I'm copying a directory from one mount point to another, yet I see a size increase between the two and I'm wondering why that is.

My first mount point is named /home/directory/mount1, and inside it I have a "bin" directory, where, when I do du -hs bin, I see it has a size of 7.9 M. I copy this over to /home/directory/mount2 using cp -ap bin /home/directory/mount2 from inside /home/directory/mount1. Then, however, when I do du -hs bin inside /home/directory/mount2, I get a size of 8.3M!

I'm logged in as root and from what I can tell, the exact same files in the mount1 bin directory were copied over to mount2. What is with the size discrepancy? It was also present when I did cp -r bin /home/directory/mount2.
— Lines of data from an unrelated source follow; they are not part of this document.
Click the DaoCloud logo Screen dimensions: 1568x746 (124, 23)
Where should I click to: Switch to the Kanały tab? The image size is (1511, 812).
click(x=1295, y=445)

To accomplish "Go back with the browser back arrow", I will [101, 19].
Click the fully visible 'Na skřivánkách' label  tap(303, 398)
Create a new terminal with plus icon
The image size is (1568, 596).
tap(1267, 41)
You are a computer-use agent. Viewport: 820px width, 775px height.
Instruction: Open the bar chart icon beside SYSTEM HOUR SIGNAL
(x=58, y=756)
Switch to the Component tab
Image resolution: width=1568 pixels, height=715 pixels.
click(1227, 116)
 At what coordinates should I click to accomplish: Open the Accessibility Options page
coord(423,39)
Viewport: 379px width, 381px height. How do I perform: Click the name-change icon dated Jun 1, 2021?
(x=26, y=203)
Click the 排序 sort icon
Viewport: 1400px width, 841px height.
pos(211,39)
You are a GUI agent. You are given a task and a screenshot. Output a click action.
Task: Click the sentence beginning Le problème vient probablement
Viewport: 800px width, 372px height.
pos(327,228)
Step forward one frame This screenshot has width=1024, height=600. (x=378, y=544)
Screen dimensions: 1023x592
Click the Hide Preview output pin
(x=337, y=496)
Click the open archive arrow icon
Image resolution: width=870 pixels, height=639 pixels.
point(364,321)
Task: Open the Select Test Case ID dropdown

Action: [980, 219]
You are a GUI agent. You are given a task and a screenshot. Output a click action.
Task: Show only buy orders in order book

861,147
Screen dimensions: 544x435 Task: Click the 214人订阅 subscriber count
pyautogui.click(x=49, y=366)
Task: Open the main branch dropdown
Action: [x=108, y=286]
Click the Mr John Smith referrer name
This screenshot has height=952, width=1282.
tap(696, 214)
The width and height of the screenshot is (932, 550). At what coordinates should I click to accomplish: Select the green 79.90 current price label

Edit: Upon further examination, every file in the contents of bin in mount2 is 4K larger than its equivalent in mount1/bin.


1 Answer 1


Thank you for the link in your comment, JigglyNaga. From there I found that my command du -hs bin shows the disk usage of the contents of the directory. There are actually two separate images mounted on each of the two mount points (mount1 is partitioned, mount2 is just a pure ext3 filesystem).

According to the link in the comment, if I want to check the size of a file or directory on its own without relating to disk space, I can use ls -l or du -b. Doing this, the size of bin and all its contents are the same for both mount points. I will use these commands from now on. Thanks!